The Invasion of the Middle Kingdom#

The New Standard-Bearer#

It was undeniable that throughout 2024 China had been strong in OSS, but the moment it fully took over the space didn’t arrive until April 2025.

After Mark Zuckerberg promised “the best open model in the world” with Llama 4—and ended up delivering a series of dense, massive models trained on benchmarks to game them—Alibaba’s Qwen was left with a completely open field to become the open source standard. Qwen 2.5 was already the most widely used model for fine-tuning and experimentation in the new reasoning paradigm. Its results were solid and inspired confidence.

Expectations for the next version were enormous. And in April, Qwen 3 arrived: a family of dense and MoE models ranging from 0.6B to 256B parameters, hybrid at first and later with pure instruct and pure thinking variants. No tricks, no hype campaigns—just a lineup of good models that the community adopted immediately and gratefully.

With that, Llama had fallen. And with it, the last traces of the West seriously competing in open models during 2025.

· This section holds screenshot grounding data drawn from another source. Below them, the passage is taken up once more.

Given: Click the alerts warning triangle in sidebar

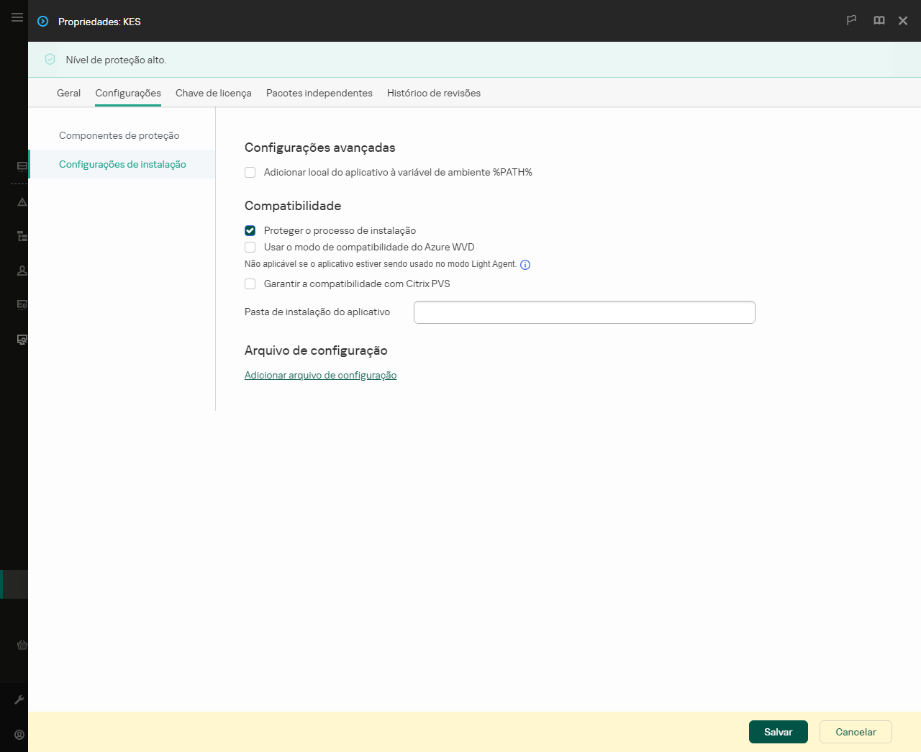Looking at the screenshot, I should (22, 202).
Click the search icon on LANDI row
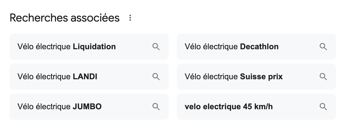 click(x=156, y=77)
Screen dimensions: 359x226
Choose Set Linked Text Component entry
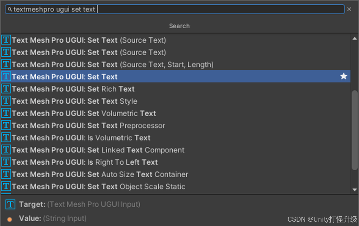click(98, 150)
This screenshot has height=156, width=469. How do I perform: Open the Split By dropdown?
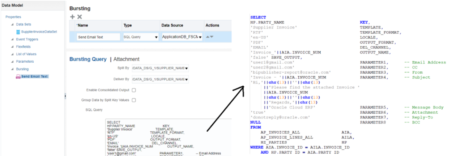[187, 68]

Seeing the disadvantage, OpenAI even tried to step into OSS with GPT-OSS 120B and 20B. While they proved to be strong reasoners in math and code, there are important areas beyond those two domains where these models fall short.

The Frontier Trident#

Few people know that on the very same day DeepSeek R1 was released, another Chinese lab announced it had a reasoning model comparable to O1: Moonshot AI presented Kimi K 1.5. It went largely unnoticed because they only published a technical report and offered limited access—but they weren’t in a rush, because their moment would come months later.

In July 2025, they launched Kimi K2. Although officially described as a “non-reasoning” model, it included a considerable amount of RL and post-training geared toward agent behavior. It quickly rose to the top tier: 1T total parameters with 32B active. This time, it was a proper launch—technical report, open model, and free access via their website. It effectively became the second DeepSeek.
The reasoning version of K2 arrived in November and was just as surprising—only more powerful.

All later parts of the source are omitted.